| REQUIRED ACTION |
The records follow. Print, word for word, the first line through the "Con la tecnología de Blogger (211, 2159)" line.

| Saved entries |

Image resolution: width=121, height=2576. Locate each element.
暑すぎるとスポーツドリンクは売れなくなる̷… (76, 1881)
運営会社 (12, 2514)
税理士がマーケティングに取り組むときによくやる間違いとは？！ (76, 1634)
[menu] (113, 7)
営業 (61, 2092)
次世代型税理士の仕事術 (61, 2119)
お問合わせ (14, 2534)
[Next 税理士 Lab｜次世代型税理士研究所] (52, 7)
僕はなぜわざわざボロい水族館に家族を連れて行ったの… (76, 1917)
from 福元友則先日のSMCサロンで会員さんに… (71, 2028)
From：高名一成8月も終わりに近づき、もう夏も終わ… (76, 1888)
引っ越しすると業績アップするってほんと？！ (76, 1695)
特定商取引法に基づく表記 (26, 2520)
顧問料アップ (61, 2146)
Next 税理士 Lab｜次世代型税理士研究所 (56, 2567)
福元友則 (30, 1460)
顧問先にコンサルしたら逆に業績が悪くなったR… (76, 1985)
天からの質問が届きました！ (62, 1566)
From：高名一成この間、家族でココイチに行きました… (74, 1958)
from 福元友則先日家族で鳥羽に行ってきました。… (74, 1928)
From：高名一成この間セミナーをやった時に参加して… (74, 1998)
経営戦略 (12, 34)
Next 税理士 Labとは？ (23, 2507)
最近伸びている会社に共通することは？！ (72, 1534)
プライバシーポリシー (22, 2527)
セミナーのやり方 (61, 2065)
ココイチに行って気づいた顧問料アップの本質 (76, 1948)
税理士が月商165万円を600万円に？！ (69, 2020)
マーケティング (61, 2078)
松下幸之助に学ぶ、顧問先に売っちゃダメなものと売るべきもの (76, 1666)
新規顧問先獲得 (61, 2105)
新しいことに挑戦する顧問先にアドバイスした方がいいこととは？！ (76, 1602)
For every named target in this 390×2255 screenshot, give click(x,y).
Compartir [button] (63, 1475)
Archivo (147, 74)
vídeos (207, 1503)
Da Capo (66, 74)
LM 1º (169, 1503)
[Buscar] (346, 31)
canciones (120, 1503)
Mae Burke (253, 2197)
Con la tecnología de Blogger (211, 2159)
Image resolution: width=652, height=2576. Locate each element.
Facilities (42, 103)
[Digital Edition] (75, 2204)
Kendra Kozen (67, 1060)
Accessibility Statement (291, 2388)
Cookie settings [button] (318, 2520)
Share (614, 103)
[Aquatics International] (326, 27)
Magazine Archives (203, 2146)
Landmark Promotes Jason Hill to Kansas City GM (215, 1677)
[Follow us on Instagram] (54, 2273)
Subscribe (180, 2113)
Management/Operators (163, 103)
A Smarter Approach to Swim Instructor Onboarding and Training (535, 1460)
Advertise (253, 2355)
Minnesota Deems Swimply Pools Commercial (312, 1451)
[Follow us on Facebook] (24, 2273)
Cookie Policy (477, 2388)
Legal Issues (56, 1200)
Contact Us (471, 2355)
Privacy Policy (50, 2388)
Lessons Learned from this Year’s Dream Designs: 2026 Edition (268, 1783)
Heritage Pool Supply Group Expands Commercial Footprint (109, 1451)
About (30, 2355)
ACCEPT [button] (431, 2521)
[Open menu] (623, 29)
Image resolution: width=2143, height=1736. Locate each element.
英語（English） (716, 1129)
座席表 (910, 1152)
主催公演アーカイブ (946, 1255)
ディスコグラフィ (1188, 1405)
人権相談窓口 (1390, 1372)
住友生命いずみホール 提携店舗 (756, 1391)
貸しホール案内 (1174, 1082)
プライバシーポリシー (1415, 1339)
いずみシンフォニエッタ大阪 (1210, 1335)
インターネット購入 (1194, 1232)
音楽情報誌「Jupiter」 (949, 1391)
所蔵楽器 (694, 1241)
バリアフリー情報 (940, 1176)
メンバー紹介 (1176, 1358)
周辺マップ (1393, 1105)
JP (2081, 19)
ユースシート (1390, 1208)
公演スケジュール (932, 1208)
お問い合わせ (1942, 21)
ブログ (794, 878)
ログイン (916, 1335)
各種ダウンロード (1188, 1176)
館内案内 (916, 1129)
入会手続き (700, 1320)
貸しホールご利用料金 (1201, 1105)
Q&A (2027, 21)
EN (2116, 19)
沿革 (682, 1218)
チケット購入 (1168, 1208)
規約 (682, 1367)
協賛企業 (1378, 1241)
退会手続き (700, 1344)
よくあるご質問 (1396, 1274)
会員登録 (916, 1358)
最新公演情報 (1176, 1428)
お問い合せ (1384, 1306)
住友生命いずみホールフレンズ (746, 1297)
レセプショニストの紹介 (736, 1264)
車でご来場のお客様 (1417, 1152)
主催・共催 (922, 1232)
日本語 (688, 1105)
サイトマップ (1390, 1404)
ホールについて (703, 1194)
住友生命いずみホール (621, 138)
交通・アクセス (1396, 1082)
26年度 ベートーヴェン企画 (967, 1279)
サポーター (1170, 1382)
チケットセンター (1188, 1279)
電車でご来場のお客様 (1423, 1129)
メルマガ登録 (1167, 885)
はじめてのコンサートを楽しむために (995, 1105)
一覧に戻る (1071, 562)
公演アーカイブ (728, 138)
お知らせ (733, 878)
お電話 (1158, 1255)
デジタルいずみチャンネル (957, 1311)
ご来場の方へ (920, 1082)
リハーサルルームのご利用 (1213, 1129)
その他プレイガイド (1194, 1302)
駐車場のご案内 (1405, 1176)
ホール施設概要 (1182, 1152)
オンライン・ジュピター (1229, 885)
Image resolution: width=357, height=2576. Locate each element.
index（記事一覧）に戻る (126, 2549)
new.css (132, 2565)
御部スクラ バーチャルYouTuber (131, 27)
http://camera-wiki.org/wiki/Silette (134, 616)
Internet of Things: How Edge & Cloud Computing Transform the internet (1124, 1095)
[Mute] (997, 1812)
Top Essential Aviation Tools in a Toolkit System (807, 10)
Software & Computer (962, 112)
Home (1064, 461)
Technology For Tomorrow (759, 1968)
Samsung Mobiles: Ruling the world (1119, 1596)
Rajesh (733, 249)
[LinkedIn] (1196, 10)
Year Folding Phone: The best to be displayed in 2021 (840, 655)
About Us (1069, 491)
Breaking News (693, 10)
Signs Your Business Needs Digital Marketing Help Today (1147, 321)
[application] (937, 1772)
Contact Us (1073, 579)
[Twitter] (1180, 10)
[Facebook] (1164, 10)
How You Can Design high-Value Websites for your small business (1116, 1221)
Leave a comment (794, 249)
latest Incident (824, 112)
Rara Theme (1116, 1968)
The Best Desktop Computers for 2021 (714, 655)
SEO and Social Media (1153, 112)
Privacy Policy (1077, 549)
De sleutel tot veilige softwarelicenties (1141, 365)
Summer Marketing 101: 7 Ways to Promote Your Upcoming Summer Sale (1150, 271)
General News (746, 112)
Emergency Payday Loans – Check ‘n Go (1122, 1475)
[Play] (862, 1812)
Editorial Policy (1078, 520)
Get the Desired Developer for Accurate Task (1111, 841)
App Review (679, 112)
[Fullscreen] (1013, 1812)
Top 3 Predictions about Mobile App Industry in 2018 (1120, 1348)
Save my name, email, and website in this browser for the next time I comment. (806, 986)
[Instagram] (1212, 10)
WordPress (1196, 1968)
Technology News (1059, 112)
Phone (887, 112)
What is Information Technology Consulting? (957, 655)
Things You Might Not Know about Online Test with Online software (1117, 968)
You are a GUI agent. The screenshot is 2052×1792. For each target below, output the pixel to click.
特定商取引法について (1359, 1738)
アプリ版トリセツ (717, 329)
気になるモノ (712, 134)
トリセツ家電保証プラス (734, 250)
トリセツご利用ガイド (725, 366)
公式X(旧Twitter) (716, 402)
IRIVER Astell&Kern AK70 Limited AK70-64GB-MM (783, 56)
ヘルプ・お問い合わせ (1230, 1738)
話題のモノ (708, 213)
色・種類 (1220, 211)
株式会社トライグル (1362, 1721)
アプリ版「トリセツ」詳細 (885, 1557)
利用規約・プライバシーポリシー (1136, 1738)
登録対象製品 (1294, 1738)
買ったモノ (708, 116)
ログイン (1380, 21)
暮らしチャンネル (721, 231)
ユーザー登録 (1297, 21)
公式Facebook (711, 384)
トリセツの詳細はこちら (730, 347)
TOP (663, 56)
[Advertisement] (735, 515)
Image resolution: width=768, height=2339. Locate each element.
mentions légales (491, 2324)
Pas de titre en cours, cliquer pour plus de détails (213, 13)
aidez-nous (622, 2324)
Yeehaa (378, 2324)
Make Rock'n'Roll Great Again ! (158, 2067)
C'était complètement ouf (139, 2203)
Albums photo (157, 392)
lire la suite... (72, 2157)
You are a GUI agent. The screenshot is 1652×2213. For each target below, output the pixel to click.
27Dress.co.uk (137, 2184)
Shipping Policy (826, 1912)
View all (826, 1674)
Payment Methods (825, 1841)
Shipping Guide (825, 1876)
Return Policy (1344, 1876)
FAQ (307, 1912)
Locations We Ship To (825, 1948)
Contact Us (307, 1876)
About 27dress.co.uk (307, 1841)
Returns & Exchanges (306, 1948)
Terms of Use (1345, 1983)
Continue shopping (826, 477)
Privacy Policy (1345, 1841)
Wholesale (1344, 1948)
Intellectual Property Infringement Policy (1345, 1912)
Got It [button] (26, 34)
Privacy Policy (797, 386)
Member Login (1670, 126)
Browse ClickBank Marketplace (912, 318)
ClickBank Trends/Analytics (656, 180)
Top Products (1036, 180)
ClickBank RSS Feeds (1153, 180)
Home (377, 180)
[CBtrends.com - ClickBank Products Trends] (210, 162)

| COMPLETED TASK |
Image resolution: width=121, height=2576. Locate each element.
暑すぎるとスポーツドリンクは売れなくなる̷… (76, 1881)
運営会社 (12, 2514)
税理士がマーケティングに取り組むときによくやる間違いとは？！ (76, 1634)
[menu] (113, 7)
営業 (61, 2092)
次世代型税理士の仕事術 (61, 2119)
お問合わせ (14, 2534)
[Next 税理士 Lab｜次世代型税理士研究所] (52, 7)
僕はなぜわざわざボロい水族館に家族を連れて行ったの… (76, 1917)
from 福元友則先日のSMCサロンで会員さんに… (71, 2028)
From：高名一成8月も終わりに近づき、もう夏も終わ… (76, 1888)
引っ越しすると業績アップするってほんと？！ (76, 1695)
特定商取引法に基づく表記 (26, 2520)
顧問料アップ (61, 2146)
Next 税理士 Lab｜次世代型税理士研究所 (56, 2567)
福元友則 (30, 1460)
顧問先にコンサルしたら逆に業績が悪くなったR… (76, 1985)
天からの質問が届きました！ (62, 1566)
From：高名一成この間、家族でココイチに行きました… (74, 1958)
from 福元友則先日家族で鳥羽に行ってきました。… (74, 1928)
From：高名一成この間セミナーをやった時に参加して… (74, 1998)
経営戦略 (12, 34)
Next 税理士 Labとは？ (23, 2507)
最近伸びている会社に共通することは？！ (72, 1534)
プライバシーポリシー (22, 2527)
セミナーのやり方 (61, 2065)
ココイチに行って気づいた顧問料アップの本質 (76, 1948)
税理士が月商165万円を600万円に？！ (69, 2020)
マーケティング (61, 2078)
松下幸之助に学ぶ、顧問先に売っちゃダメなものと売るべきもの (76, 1666)
新規顧問先獲得 (61, 2105)
新しいことに挑戦する顧問先にアドバイスした方がいいこととは？！ (76, 1602)
For every named target in this 390×2255 screenshot, give click(x,y).
Compartir [button] (63, 1475)
Archivo (147, 74)
vídeos (207, 1503)
Da Capo (66, 74)
LM 1º (169, 1503)
[Buscar] (346, 31)
canciones (120, 1503)
Mae Burke (253, 2197)
Con la tecnología de Blogger (211, 2159)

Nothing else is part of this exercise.